From International Socialism, No.73, December 1974, p.30.
Transcribed & marked up by Einde O’Callaghan for ETOL.
Hong Kong: A Case to Answer
Spokesman Pamphlets, 36p.
IMPERIALISM only shows its true ferocity fully in wars and coups, as in Vietnam and Chile. Rarely do we hear much about Hong Kong and other parts of the world where super-exploitation and repression operate daily. This Spokesman pamphlet breaks the silence.
Hong Kong was first seized from China after the Opium War of 1840, when the British forced the lethal narcotic on the mainland ports in the name of free trade. Its key importance to the imperialist powers came, however, after the Chinese Revolution. Hong Kong became a US depot during the Korean War; a pool of cheap immigrant labour; an outpost for China-watching. Today it is a colony whose people produce massive surplus value with little material benefit and few rights.
‘Hong Kong is one of the world’s top 20 trading nations with little over 4 million inhabitants. It exports more than India, which has 140 times the population ... The percentage of the total active population involved in manufacturing is the highest in the world.’

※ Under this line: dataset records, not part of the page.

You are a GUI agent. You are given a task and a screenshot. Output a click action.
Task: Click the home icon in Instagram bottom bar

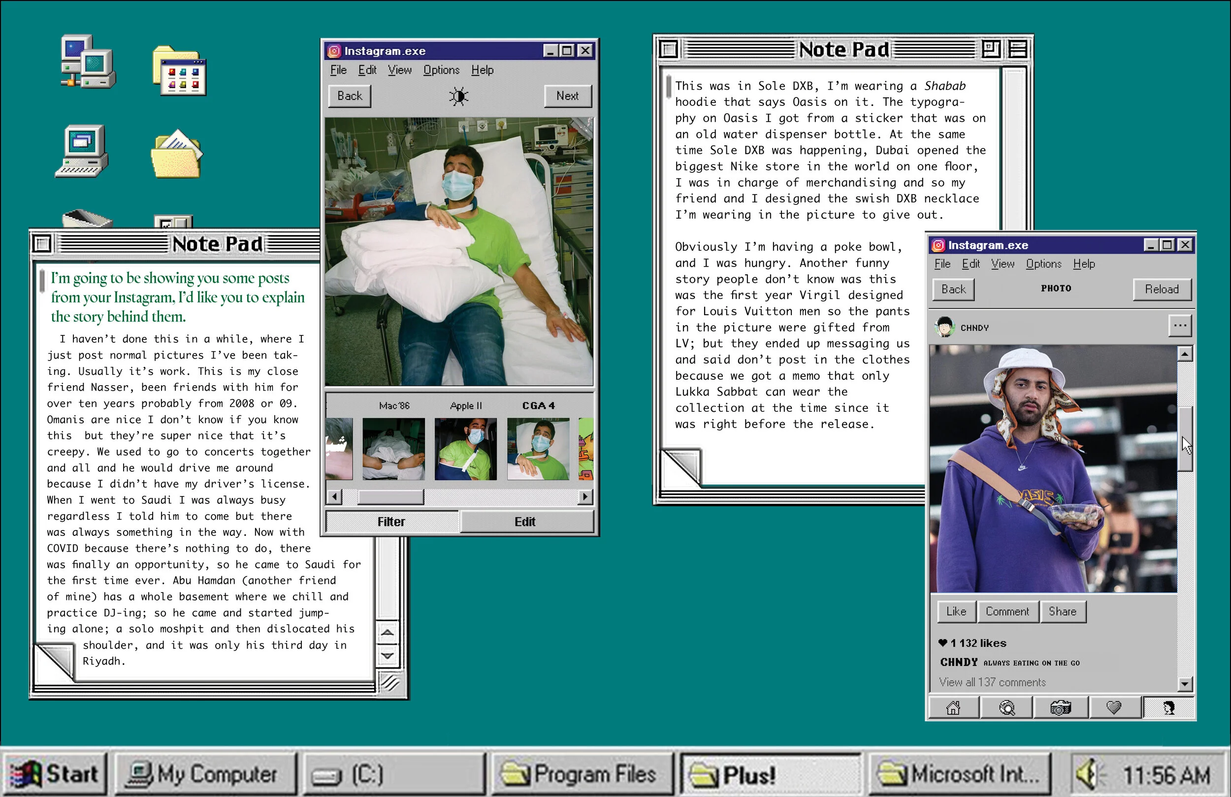953,707
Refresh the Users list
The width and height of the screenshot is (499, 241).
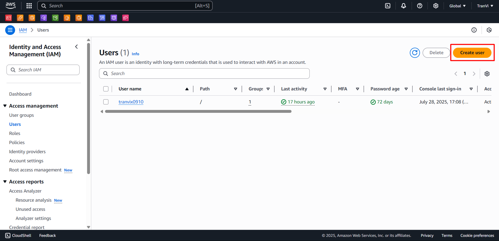(415, 53)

This wealth, though, is generated in conditions like those in Britain in the last century: no minimum wage, no maximum hours for over 18s, no sickness or unemployment benefits, no free medical treatment, no compulsory education. Not surprisingly, 15 times as much money is spent on the police and military as on educatioa
The only official democratic body, the Urban Council, was elected in 1973 by a quarter of one per cent of the population – and anyway only manages the sewage system. Power resides in the Executive Council, which represents interests like Hong Kong Land (a property company valued at £2,000 million), and Dow Chemicals Pacific Ltd. They rule through laws administered in English over a population 90 per cent of which is Chinese. If necessary, as in 1966-67, the RAF and Navy are called in to maintain curfews and break up demonstrations.
The Chinese workers have fought against this set-up. Back in 1925-26, their General Strike lasted 15 months. But their comrades in Britain and China have either not heard or have ignored their calls for help. So Judith Hart could say, in April 1967, ‘... because of Hong Kong’s special position it is not possible to think of normal self-government ...’ While the Chinese delegate to the UN declared in 1972, ‘the settlement of Hong Kong should be in the appropriate way, when the time is ripe ...’ The Hong Kong people demand our support against British capitalists.